# THE TASK
Could you reproduce each of the records below line for line, with no changes at all?

Target pointing data:
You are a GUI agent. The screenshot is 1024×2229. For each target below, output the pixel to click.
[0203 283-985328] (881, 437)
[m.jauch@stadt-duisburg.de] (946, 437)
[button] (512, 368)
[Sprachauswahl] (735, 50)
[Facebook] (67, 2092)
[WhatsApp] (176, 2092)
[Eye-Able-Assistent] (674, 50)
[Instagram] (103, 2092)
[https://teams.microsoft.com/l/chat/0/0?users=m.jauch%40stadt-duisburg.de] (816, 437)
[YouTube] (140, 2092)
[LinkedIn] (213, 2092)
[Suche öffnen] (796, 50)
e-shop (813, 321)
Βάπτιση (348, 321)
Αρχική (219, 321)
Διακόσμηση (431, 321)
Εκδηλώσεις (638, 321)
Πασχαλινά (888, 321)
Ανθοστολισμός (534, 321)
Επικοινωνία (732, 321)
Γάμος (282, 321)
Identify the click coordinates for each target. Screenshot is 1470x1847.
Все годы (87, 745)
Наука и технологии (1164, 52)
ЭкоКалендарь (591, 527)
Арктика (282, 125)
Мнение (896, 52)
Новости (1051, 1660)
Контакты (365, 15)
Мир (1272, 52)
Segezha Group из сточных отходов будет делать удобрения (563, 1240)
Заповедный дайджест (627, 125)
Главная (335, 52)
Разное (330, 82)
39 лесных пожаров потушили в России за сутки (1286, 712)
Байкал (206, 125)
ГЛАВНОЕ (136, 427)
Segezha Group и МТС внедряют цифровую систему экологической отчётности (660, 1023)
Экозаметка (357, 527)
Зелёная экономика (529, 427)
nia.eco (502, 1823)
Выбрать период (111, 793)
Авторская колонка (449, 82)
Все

# THE REPLY
You are a GUI agent. The screenshot is 1024×2229. For each target below, output the pixel to click.
[0203 283-985328] (881, 437)
[m.jauch@stadt-duisburg.de] (946, 437)
[button] (512, 368)
[Sprachauswahl] (735, 50)
[Facebook] (67, 2092)
[WhatsApp] (176, 2092)
[Eye-Able-Assistent] (674, 50)
[Instagram] (103, 2092)
[https://teams.microsoft.com/l/chat/0/0?users=m.jauch%40stadt-duisburg.de] (816, 437)
[YouTube] (140, 2092)
[LinkedIn] (213, 2092)
[Suche öffnen] (796, 50)
e-shop (813, 321)
Βάπτιση (348, 321)
Αρχική (219, 321)
Διακόσμηση (431, 321)
Εκδηλώσεις (638, 321)
Πασχαλινά (888, 321)
Ανθοστολισμός (534, 321)
Επικοινωνία (732, 321)
Γάμος (282, 321)
Identify the click coordinates for each target. Screenshot is 1470x1847.
Все годы (87, 745)
Наука и технологии (1164, 52)
ЭкоКалендарь (591, 527)
Арктика (282, 125)
Мнение (896, 52)
Новости (1051, 1660)
Контакты (365, 15)
Мир (1272, 52)
Segezha Group из сточных отходов будет делать удобрения (563, 1240)
Заповедный дайджест (627, 125)
Главная (335, 52)
Разное (330, 82)
39 лесных пожаров потушили в России за сутки (1286, 712)
Байкал (206, 125)
ГЛАВНОЕ (136, 427)
Segezha Group и МТС внедряют цифровую систему экологической отчётности (660, 1023)
Экозаметка (357, 527)
Зелёная экономика (529, 427)
nia.eco (502, 1823)
Выбрать период (111, 793)
Авторская колонка (449, 82)
Все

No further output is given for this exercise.